Ces délétères effets collatéraux sont-ils fondamentalement différents de ceux générés par la proximité incestueuse qui liait Nicolas Sarkozy à plusieurs « patrons de presse » – Arnaud Lagardère, Martin Bouygues, Serge Dassault, Vincent Bolloré, Bernard Arnault… – ?
Ce problème n’était pas propre à Nicolas Sarkozy. Ce qui était inédit, c’était cette correspondance générationnelle entre lui et les patrons de presse, c’était aussi cette manière de l’afficher ostensiblement. Pour autant, était-ce pire ? Certes, quelques coups de téléphone douteux passés aux dirigeants de quelques grands titres avaient témoigné d’un raisonnement classique – et faux – du pouvoir politique convaincu que s’il maîtrise les « tuyaux » il maîtrise les consciences. Mais c’était oublier deux paramètres : celui des journalistes, qui à un moment se révoltent, et celui des citoyens que l’envahissement de messages, souvent unilatéraux, ne rend pas plus dociles ou favorables. Cette collusion entre Nicolas Sarkozy et certains médias l’a servi jusqu’en 2010. Puis, comme autrefois Michel Rocard, François Mitterrand ou Jacques Chirac l’avaient eux-mêmes expérimenté, l’élite médiatique s’est détournée puis s’est retournée contre sa « coqueluche ». La volte-face fut brutale. Sa côte de confiance au sein des médias était devenue faible mais il « tenait » encore ces derniers grâce à ses « amis » et ainsi demeurait hyper médiatisé. Pour cette raison, il a eu grand tort de s’afficher en « victime expiatoire » desdits médias. Et l’issue du scrutin a donc démontré que « tenir » les médias ne signifie pas « tenir » les consciences.
Le plus important n’est pas ce que les médias disent du président, c’est la perception que les citoyens se font de l’action du Président. Or ils sont à même de juger de la cohérence ou du décalage entre les discours et les actes du pouvoir indépendamment des médias.

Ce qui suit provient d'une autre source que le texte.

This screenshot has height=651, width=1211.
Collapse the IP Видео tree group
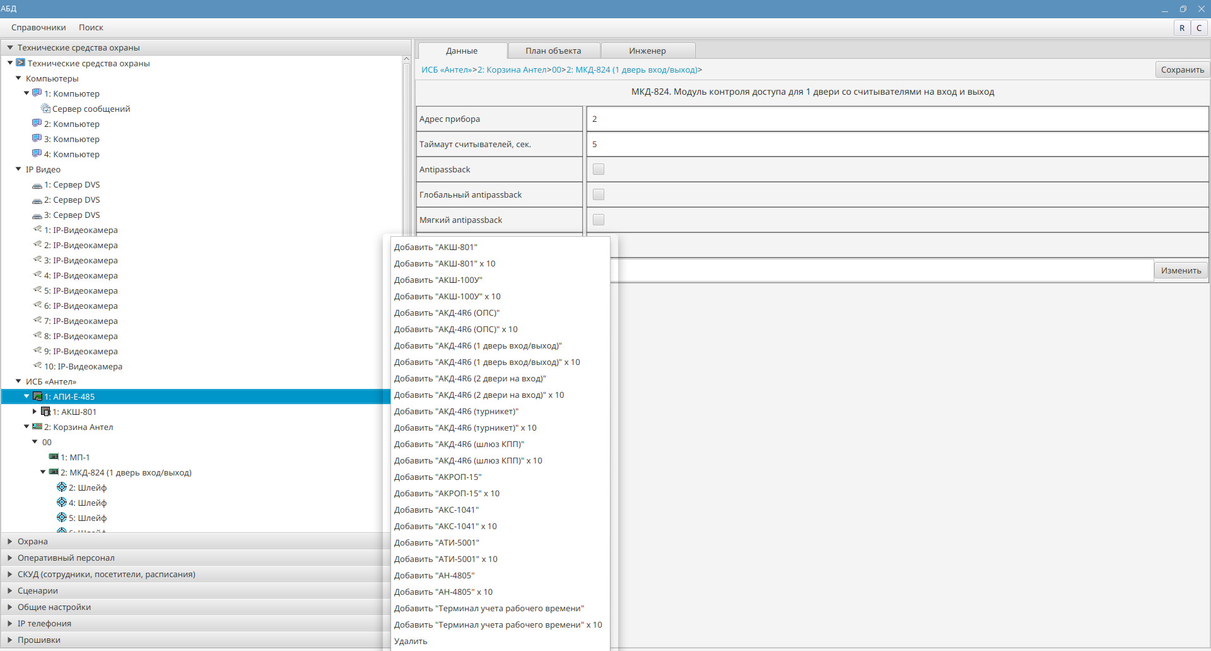18,169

Il fut reproché à Nicolas Sarkozy de mêler l’opinion publique à ses affaires privées les plus intimes. Et son successeur avait, là encore, promis la rupture. De la guerre que se livrent Ségolène Royal et Valérie Trierweiler au fameux tweet de cette dernière en passant par les prises de position des enfants du couple Royal – Hollande, le nouveau Président ne fait pas mieux que son prédécesseur. Seule différence : il est débordé là où Nicolas Sarkozy manoeuvrait voire instrumentalisait. Est-ce intrinsèque à une société des réseaux sociaux, de la surenchère médiatique, de l’interconnexion immédiate, et de la dictature de l’anecdote qu’aucune volonté ne peut désormais contenir ? Ce tweet pourrait-il se révéler le pendant du funeste dîner au Fouquet’s qui poursuivit Nicolas Sarkozy durant toute sa mandature ?

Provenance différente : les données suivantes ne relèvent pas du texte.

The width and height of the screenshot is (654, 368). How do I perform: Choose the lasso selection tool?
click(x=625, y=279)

Qu’un président de la République se montre incapable de contenir les sentiments de sa compagne n’est pas anodin au moment où il s’emploie à l’égard de l’opinion publique à asseoir sa légitimité. Ceci étant, les personnalités, politiques ou artistiques, disposent d’une marge de man?uvre dans leur appréhension des mécanismes de peoplisation qui se sont imposés dans la société et au sein des médias. Tout est question d’anticipation, de rigueur, de discipline. Et de lucidité : on ne peut pas espérer vivre « normalement » et exprimer « librement » ses sentiments lorsqu’on est la compagne du président de la République. Cette absence de réflexion sur les enjeux contemporains de la communication est sidérante. Et cette illusion de croire que « twitter » fait de vous une personne moderne et proche des jeunes, est tout aussi incompréhensible. Le tweet est un poison pour ceux qui s’y enferment et n’est la preuve d’aucune intelligence. La réalité politique ne va pas à la vitesse de ces commentaires, et la société est dans un autre espace-temps. Toujours cette illusion d’une élite qui en saurait plus que les autres dans une sorte de virtuosité de la vitesse… On voit le résultat…

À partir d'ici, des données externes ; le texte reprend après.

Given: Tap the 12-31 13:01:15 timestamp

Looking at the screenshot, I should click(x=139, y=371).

Le numérique a bel et bien bouleversé l’exercice politique. Le rapport des élus au peuple est métamorphosé, la participation de ce dernier à la « chose politique » est transformée. Une nouvelle démocratie est-elle en train de naître ? Le risque que les institutions représentatives volent en éclats sous le joug d’une supposée démocratie directe est-il réel ?
On assiste moins à l’irruption d’un nouveau modèle qu’à celle d’une forme caricaturale d’un modèle ancien. Cette dérive, c’est la liberté de la presse désormais sans limite. Liberté au nom de laquelle la peoplisation, le parler de soi, la mise en scène, la futilité, l’absence de culture, deviennent la norme, le narcissisme et l’auto-congratulation un idéal… Cela va accentuer le sens critique du public, mais aussi obliger à réintroduire de la démocratie « indirecte ». Pour casser l’illusion d’une société en direct, étouffée par la peopolisation, la psychologie, et les révélations, il faut maintenir la compétence et la visibilité de tous les intermédiaires d’une société : hauts fonctionnaires, professeurs, médecins, militaires, religieux… Laisser visible cette hétérogénéité de la société et casser la fausse homogénéité. Organiser la cohabitation de points de vue contradictoires. Quant à l’avènement d’une démocratie directe, je n’y crois pas. Certes, les nouvelles technologies ont modifié les codes de l’information et de la communication, ils ont instauré une instantanéité et une interactivité avec lesquelles il faut intelligemment composer. Mais la classe politique ne doit en aucun cas faire acte de suivisme. La politique ne se fera jamais à la vitesse des internautes. Heureusement. Et surtout en démocratie où le défi est justement d’organiser la cohabitation de points de vue et de gérer les échelles contradictoires du temps. Plus tout est transparent, plus chacun doit demeurer à sa place. Un journaliste est un journaliste, un élu est un élu, un scientifique est un scientifique, un patron est un patron, etc. Les identités des uns ne peuvent se substituer à celles des autres, et il n’y a pas de progrès dans cette sorte de mimétisme techniciste et urbain. La modernité ne veut pas dire grand chose quand tout est moderne. Cette confusion rétrécit l’espace de représentation nécessaire au fonctionnement de la démocratie. C’est l’altérité des points de vue qui est au c?ur de la politique. Et c’est en cela que l’homogénéité des élites est dangereuse. La « transparence » apparente de nos sociétés devrait au contraire renforcer la visibilité de la transparence des repères politiques et culturels. Ceci afin de ne pas confondre les performances techniques qui permettent vitesse et transparence avec l’inévitable et indispensable épaisseur des sociétés et des cultures.